Healthcare clinics use a surprising number of hazardous chemicals. Disinfectants, sterilisation agents (glutaraldehyde, peracetic acid), anaesthetic gases, cytotoxic drugs, and laboratory reagents all fall under the WHS Regulations for hazardous chemicals.
Your obligations:
- Maintain a register of all hazardous chemicals kept or used at your clinic
- Obtain and keep current Safety Data Sheets (SDS) for every hazardous chemical (these must be no more than 5 years old)
- Ensure hazardous chemicals are correctly labelled according to the Globally Harmonized System (GHS)

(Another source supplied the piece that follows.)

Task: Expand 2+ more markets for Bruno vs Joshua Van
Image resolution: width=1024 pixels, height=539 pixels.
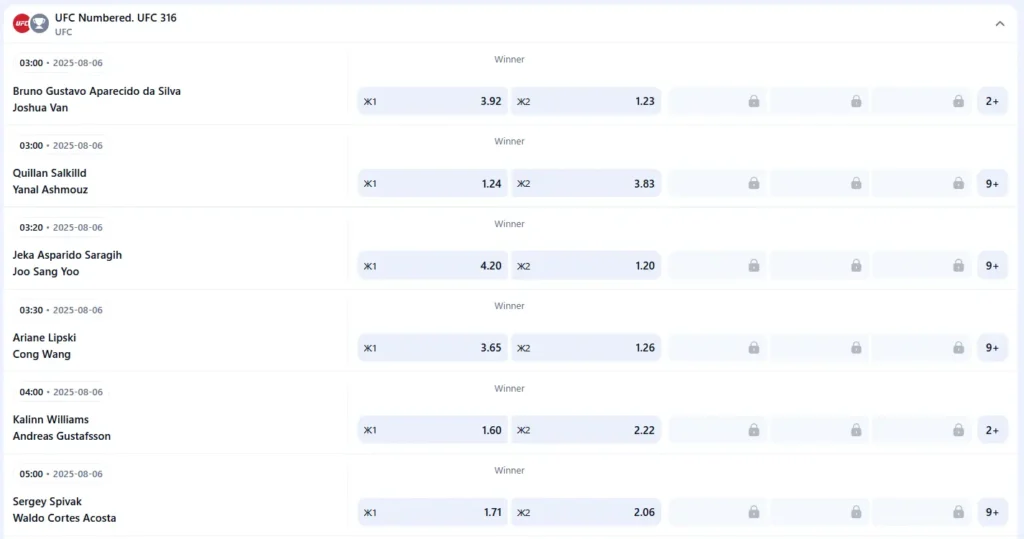Action: point(992,101)
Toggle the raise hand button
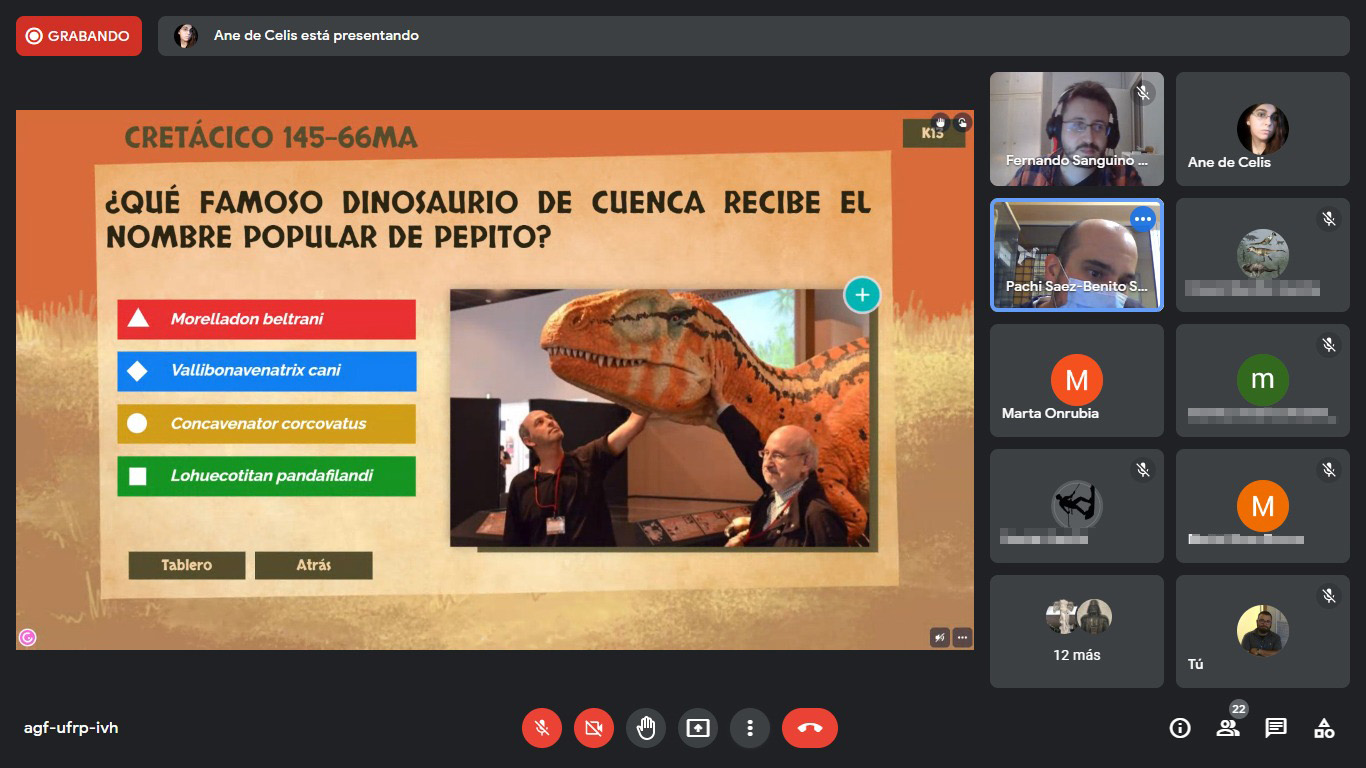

- Conduct risk assessments for each hazardous chemical, considering routes of exposure and who might be affected
- Provide appropriate controls including ventilation, PPE, spill kits, and safe storage
- Train workers in the safe use, handling, storage, and disposal of hazardous chemicals they work with
- Ensure health monitoring where required by the WHS Regulations (certain chemicals trigger mandatory health monitoring)
If your clinic handles cytotoxic drugs, you also need to comply with specific guidelines for their preparation, administration, and disposal. This includes designated preparation areas, biological safety cabinets, and specific PPE requirements.
How do you address psychosocial hazards?
This is the area where healthcare WHS compliance has evolved most dramatically in recent years. Psychosocial hazards are now explicitly covered in model WHS Regulations, and regulators are increasingly willing to prosecute for failures in this area.
Psychosocial hazards in healthcare include:
- High workload and time pressure (understaffing, unrealistic patient loads)
- Workplace violence and aggression from patients, relatives, or colleagues
- Bullying and harassment (including from senior clinicians)
- Traumatic events (patient deaths, critical incidents, vicarious trauma)
- Poor organisational change management (restructures, new systems with inadequate training)
- Lack of role clarity or conflicting demands
- Remote or isolated work (home visits, after-hours clinics)
What you need to do
- Identify psychosocial hazards through worker surveys, incident data, absenteeism trends, and direct consultation
- Assess the risk by considering the duration, frequency, and severity of exposure
- Implement controls that address the source of the hazard, not just the individual response
- Provide support systems including Employee Assistance Programs (EAPs), debriefing after critical incidents, and clear reporting channels
- Monitor and review the effectiveness of your controls
The biggest mistake clinics make is treating psychosocial hazards as an individual resilience problem. Telling staff to practice self-care while running a chronically understaffed clinic is not compliance. Regulators expect you to address the organisational factors that create the risk.
Safe Work Australia published a model Code of Practice for Managing Psychosocial Hazards at Work in 2022. If you have not read it yet, put it on your list.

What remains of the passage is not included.